Start of EXTRACTED ENTRIES
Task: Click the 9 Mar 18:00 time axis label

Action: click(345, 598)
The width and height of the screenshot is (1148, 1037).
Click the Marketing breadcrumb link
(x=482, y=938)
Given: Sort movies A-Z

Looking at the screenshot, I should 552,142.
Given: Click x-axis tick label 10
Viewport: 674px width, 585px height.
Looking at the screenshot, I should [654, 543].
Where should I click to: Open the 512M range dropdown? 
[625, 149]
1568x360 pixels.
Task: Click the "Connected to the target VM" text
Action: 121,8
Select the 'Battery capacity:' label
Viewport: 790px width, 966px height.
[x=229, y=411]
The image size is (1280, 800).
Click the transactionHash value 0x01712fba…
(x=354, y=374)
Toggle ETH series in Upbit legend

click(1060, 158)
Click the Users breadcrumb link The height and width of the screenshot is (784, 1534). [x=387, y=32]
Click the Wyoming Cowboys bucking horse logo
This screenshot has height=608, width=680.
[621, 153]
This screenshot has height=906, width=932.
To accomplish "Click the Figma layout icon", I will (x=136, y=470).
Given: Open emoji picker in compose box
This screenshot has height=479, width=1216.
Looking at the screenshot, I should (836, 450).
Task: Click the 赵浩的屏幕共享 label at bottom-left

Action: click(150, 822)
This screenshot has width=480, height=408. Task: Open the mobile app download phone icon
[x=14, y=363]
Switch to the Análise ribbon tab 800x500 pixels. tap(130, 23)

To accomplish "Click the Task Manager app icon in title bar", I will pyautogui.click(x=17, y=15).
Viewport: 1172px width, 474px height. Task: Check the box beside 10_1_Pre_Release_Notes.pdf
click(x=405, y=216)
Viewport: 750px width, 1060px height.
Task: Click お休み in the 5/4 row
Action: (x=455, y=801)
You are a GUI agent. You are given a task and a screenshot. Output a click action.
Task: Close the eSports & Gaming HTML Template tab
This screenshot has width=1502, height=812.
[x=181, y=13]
End of EXTRACTED ENTRIES
### WHAT TO DO
For each line of the data that includes the word "accomplish", return a copy of it.

### SOLVED PROBLEM
To accomplish "Click the Figma layout icon", I will (x=136, y=470).
To accomplish "Click the Task Manager app icon in title bar", I will pyautogui.click(x=17, y=15).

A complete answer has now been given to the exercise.